Word and element location data
--------------------------------------------------

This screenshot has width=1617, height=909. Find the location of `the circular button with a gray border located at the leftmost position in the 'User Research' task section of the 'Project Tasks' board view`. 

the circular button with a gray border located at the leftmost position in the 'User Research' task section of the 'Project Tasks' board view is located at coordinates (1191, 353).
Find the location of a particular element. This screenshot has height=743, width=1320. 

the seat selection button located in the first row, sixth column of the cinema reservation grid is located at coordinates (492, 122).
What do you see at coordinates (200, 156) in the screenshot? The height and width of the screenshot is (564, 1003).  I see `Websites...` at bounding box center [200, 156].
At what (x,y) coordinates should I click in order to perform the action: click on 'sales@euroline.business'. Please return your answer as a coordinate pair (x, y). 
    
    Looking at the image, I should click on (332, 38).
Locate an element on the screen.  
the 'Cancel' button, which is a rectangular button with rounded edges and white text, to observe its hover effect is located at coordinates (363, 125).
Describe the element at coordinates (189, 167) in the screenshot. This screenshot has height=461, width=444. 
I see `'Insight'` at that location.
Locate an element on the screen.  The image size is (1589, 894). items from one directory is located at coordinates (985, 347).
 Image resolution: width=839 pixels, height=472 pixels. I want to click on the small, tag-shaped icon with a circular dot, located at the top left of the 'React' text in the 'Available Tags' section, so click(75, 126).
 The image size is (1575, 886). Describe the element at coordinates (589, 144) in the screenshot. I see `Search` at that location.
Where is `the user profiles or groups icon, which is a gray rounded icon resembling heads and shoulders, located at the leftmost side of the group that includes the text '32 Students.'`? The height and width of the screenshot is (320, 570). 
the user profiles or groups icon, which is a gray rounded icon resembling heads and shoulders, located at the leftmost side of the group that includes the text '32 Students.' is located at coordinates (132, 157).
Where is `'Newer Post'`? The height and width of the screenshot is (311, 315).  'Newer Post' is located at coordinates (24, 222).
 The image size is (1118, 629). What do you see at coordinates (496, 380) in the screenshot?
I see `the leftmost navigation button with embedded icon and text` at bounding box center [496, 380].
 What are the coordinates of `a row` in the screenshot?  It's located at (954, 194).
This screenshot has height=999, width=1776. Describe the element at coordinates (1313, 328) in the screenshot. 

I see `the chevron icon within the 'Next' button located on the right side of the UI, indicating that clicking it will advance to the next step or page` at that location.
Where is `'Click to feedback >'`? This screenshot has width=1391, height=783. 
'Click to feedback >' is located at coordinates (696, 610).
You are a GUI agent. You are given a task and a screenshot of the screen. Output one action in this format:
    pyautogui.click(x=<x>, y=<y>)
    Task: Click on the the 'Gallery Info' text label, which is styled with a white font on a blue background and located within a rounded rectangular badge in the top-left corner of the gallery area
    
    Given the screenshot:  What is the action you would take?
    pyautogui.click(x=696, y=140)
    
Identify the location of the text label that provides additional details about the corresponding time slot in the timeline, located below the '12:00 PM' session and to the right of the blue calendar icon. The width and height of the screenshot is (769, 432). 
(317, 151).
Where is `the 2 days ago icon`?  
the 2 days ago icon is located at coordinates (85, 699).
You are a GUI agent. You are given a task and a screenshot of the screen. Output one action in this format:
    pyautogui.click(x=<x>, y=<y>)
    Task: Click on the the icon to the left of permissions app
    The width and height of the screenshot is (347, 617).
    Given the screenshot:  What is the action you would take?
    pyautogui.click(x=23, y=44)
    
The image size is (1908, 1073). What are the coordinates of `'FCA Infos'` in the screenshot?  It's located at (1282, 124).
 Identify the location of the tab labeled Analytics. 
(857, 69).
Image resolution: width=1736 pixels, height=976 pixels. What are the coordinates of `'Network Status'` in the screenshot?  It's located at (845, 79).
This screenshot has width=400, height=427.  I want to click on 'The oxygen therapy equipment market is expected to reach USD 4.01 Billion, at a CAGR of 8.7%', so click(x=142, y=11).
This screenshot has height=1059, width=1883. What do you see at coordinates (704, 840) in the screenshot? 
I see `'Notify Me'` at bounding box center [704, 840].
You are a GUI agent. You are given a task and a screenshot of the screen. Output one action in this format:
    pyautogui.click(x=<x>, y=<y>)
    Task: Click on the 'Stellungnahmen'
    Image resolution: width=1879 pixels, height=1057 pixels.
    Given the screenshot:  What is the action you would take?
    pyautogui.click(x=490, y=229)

--------------------------------------------------

* _AIM OF THE EXERCISE_: Reproduce verbatim the stretch of rows from the line containing "has width=1391, height=783." through the line containing "coordinates (696, 610).", including both of those lines.

* _REPLY_:
Where is `'Click to feedback >'`? This screenshot has width=1391, height=783. 
'Click to feedback >' is located at coordinates (696, 610).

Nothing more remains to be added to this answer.